They came to an agreement that I pay full interest only for the two years that I was unemployed.  The two years are now up and they are looking to go back to normal payments again.  If this happens I will not be able to meet payments as my salary does not stand up to the requirements.

I am approximately 1,500 in arrears which they have demanded.  A family member has kindly offered to pay this for me.  This will now bring my account right up to date.


----------



## bluemac (11 Jan 2011)

That seems wrong to me it sounds like you have done everything the best way you possible could and to take a lower paid job is a very strong move on your part... well done..  surely this is exactly the situation that the 100k should be written down to bring wishes to a level he can afford to carry on at...  you should have to borrow/gift money to pay it off.


----------



## theod (11 Jan 2011)

Surely the 100 K negative equity is irrelevant to the situation. The amount borrowed is still 320K. Neg Eq doesn't affect one's ability to pay the mortgage. Even if the house doubled in value the amount owed and the ability to pay remains the same.


----------



## Greta (11 Jan 2011)

theod said:


> Surely the 100 K negative equity is irrelevant to the situation. The amount borrowed is still 320K. Neg Eq doesn't affect one's ability to pay the mortgage. Even if the house doubled in value the amount owed and the ability to pay remains the same.



Yes, but if the house doubled in value, the bank would be more interested in repossessing it, as it would recoup its money easily. While the house is in negative equity, it is much more to the bank's advantage to be getting at least interest payments from OP, as it won't get its money back if the house is repossessed and sold.


----------



## Brendan Burgess (11 Jan 2011)

Hi Wishes

I don't think you should take the money from your relative.  You might need it some other time for something more crucial. 
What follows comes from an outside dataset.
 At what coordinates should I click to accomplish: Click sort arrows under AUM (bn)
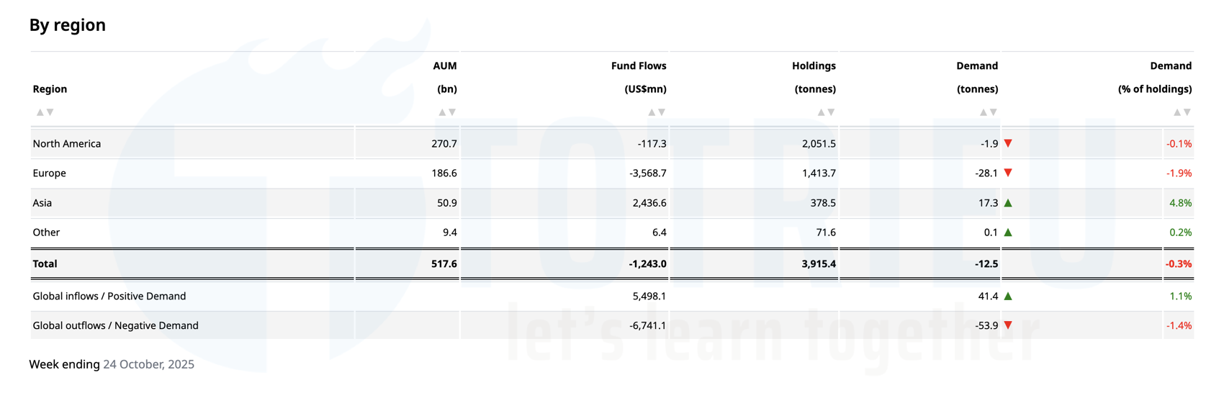[x=447, y=112]
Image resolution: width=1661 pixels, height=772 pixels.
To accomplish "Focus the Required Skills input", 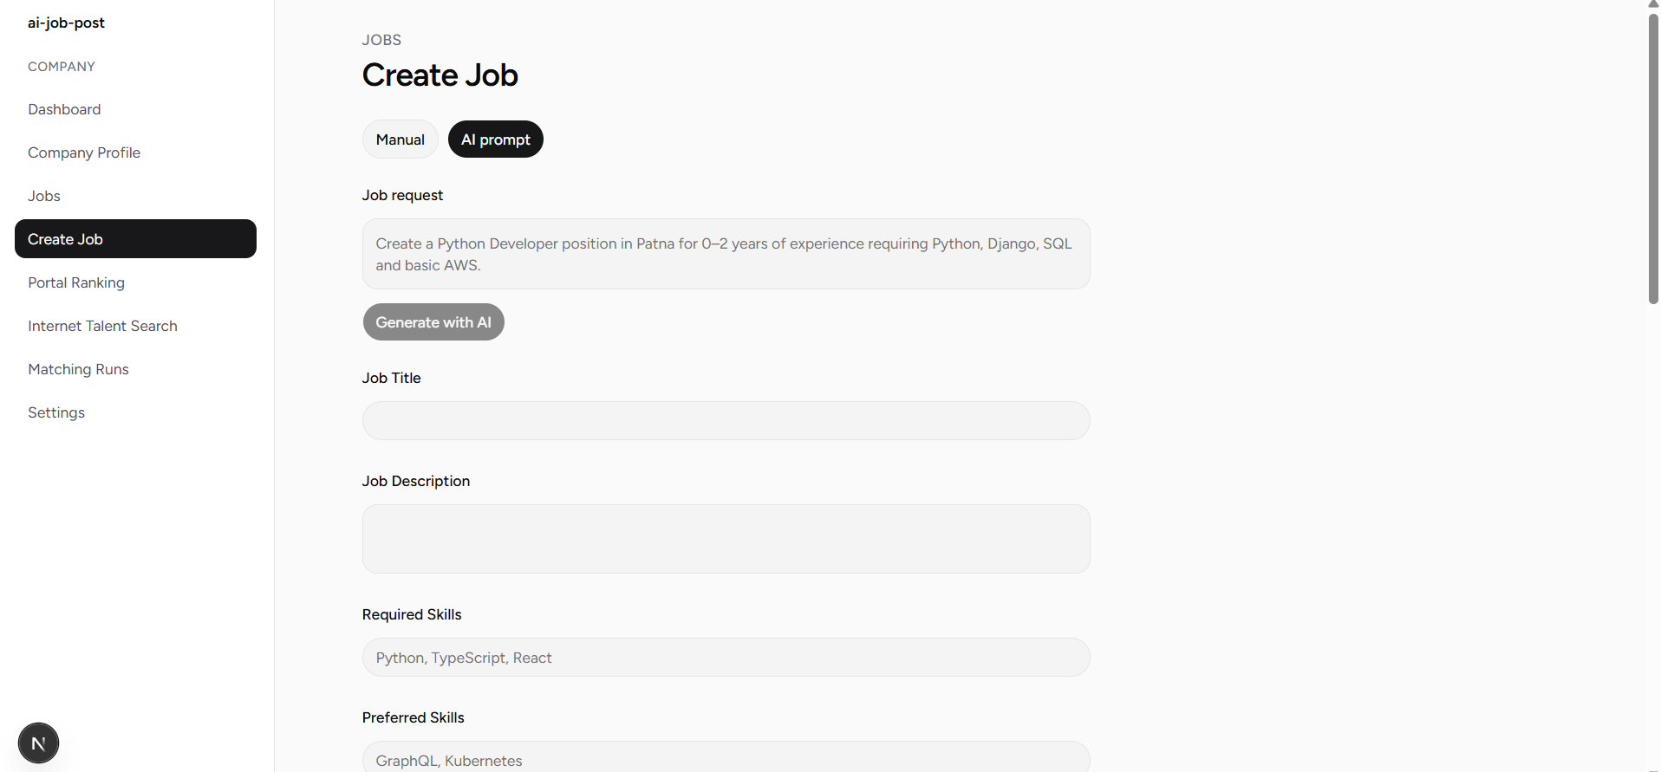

You have been unemployed for two years and managed to keep paying the interest on the loan. That is some achievement.

I think you should insist that you can't afford to go more than interest only. And you should insist that the arrears be capitalized. That means that your account will no longer be treated as being in arrears. 

In fact, I don't think it would be unreasonable for you to say that you would like to replenish the savings you used to keep up your repayments to have a rainy day fund. 

You should follow up the meeting with a letter to them outlining your case. 

They should give you time to get recover.

Brendan


----------



## spreadsheet (11 Jan 2011)

Brendan Burgess said:


> In fact, I don't think it would be unreasonable for you to say that you would like to replenish the savings you used to keep up your repayments to have a rainy day fund.



I agree with Brendan. Thats a good attitude to go in to the meeting with.

Anyway it's about time the banks started paying a bit more respect to Joe Citizen. After all they wouldn't be there if we didn't throw billions of our childrens money at them.

That rant asside, you have to be commended for keeping the interest paid. Well done for not giving up. I'd definately take Brendan's point on board for the meeting.


----------



## Wishes (14 Jan 2011)

I was to meet with the manager this morning but they rang and canceled.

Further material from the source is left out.